**Location data for elements and text**
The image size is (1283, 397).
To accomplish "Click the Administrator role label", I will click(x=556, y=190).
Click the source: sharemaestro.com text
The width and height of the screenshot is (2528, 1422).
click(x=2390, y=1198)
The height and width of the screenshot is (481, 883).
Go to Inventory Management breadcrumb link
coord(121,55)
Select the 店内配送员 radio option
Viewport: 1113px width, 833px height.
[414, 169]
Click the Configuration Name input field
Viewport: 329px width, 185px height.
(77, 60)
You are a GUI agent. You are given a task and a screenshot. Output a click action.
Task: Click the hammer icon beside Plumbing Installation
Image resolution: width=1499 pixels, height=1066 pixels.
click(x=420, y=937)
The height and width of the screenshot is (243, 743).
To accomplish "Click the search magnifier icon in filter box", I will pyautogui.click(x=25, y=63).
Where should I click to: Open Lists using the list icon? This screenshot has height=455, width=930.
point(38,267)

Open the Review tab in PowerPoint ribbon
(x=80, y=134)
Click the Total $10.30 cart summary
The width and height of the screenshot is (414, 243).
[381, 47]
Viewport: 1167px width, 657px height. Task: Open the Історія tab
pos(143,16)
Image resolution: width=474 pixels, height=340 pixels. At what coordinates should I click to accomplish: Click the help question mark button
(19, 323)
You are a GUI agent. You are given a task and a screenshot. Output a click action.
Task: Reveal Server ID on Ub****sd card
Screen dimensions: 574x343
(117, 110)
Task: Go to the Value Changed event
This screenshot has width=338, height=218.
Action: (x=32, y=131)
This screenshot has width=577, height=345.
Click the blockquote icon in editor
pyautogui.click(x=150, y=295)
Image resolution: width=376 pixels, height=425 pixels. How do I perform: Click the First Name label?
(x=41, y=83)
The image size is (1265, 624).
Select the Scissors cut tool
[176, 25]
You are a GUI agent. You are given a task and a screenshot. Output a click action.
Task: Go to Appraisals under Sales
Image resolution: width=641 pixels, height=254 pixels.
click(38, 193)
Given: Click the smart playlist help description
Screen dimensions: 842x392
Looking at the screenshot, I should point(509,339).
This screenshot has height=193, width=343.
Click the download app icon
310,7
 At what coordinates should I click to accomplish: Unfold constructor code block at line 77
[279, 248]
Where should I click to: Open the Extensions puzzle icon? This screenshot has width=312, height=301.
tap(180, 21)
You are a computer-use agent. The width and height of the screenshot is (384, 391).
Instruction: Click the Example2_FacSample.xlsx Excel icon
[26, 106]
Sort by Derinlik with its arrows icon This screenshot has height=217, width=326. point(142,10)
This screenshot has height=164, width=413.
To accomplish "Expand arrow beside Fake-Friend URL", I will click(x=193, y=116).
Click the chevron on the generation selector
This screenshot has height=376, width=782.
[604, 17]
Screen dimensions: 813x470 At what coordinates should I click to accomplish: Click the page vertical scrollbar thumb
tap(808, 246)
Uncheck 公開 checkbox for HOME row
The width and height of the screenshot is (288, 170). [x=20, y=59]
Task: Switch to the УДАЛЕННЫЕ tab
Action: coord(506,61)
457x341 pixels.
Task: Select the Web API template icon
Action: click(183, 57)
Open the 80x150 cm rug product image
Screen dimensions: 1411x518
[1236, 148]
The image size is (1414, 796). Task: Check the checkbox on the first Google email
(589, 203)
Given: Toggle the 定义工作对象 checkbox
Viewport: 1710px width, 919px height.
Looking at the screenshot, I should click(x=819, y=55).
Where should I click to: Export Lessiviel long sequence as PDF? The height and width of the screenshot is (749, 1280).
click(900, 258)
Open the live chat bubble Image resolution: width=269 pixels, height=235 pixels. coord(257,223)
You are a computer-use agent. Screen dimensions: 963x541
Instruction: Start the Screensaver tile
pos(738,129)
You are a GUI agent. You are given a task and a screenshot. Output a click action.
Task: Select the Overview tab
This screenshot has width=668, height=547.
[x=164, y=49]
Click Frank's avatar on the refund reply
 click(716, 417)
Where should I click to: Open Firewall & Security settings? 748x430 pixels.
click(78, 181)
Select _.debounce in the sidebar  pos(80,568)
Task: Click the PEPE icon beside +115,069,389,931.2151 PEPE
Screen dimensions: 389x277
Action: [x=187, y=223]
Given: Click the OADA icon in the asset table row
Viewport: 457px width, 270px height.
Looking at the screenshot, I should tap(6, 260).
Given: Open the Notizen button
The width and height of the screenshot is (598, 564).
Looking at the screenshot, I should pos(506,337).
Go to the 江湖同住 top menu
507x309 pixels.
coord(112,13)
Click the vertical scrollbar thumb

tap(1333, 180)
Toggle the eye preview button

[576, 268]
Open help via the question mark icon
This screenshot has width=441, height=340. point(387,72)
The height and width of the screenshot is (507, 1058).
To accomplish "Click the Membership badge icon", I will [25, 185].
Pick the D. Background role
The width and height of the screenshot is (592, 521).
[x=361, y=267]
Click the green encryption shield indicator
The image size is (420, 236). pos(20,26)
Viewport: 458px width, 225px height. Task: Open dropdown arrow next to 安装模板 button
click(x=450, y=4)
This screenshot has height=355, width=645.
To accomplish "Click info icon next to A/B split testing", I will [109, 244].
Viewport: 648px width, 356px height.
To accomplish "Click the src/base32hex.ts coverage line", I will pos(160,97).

**Task directions**
Return each line from the entries above that contains the string "button".

**Result for this task**
Image resolution: width=474 pixels, height=340 pixels. At what coordinates should I click to accomplish: Click the help question mark button
Given: Open the Notizen button
Toggle the eye preview button
Viewport: 458px width, 225px height. Task: Open dropdown arrow next to 安装模板 button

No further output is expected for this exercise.